There’s rising awareness that men worldwide are severely struggling with poor mental health, but ad campaigns often rely on misguided slogans like “Reach Out” without acknowledging there’s often nobody for these guys to reach out to. A study published last year showed the pandemic has exacerbated this mental-health crisis further. Although men are increasingly signing up to virtual therapy — according to quoted stats, rates rose 79 percent between January 2020 and September 2020 — they’re still less likely to have close friendship groups, or to keep in touch with each other.

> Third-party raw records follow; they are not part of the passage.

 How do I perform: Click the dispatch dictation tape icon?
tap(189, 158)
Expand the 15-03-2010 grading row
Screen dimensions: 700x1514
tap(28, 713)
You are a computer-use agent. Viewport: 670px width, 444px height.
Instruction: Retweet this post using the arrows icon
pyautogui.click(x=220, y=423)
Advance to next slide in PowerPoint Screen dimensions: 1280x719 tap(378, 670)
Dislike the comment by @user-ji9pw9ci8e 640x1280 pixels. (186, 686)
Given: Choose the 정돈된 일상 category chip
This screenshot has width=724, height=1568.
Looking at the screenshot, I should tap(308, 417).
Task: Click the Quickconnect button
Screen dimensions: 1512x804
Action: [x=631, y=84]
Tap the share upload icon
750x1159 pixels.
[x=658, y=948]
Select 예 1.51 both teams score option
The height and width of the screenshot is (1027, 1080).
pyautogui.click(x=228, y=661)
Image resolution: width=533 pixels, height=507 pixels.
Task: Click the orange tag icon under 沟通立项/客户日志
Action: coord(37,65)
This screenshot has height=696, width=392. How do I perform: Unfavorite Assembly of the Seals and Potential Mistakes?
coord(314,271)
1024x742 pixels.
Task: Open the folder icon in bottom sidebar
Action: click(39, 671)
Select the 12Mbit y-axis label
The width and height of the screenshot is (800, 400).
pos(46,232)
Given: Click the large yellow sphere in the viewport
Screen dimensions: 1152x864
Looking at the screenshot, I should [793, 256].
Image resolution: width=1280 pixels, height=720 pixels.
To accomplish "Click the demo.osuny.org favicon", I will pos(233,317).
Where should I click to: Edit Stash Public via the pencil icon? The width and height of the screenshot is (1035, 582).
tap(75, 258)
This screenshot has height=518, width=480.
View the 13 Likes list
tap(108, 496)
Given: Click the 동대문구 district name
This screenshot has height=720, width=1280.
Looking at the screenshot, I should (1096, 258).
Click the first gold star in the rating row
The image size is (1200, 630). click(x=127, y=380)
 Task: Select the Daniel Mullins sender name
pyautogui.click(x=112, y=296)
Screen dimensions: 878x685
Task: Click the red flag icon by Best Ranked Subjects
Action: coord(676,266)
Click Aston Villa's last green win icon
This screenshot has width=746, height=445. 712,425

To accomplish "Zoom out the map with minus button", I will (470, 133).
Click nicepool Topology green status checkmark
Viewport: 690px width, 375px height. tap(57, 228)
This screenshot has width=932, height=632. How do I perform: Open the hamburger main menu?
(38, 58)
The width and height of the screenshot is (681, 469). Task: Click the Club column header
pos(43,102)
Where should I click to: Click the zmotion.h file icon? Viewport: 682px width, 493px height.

That’s where r/HappyCryingDads comes into play. Emotional video clips are one thing, but it’s the comment sections where users share stories of love, grief and struggle. “I lost my mom this year,” writes one guy, whose phone automatically erased her voice messages. “It hurts. I miss her a lot.” His post is met with similar stories, and words of condolence. In another post — a video of a color blind man seeing his children’s red hair for the first time — a group of users share stories about their own late dads, describing each other as “internet friends” and offering virtual shoulders to cry on. “I am so aware I’m not alone thanks to all these replies,” writes one. “The internet can be a really wonderful place for people to come together like this.”
As evidenced by the subreddit’s exponential growth over the last few years — from 10,000 followers when we first covered it back in 2016 to 400,000 now — the tears are still very much flowing and show no signs of drying up — which, of course, is a good thing. Or as one guy on the sub puts it, “Society says we have to be strong and lack healthy, emotional responses to things. But sometimes a good cry or laugh is all that you need.”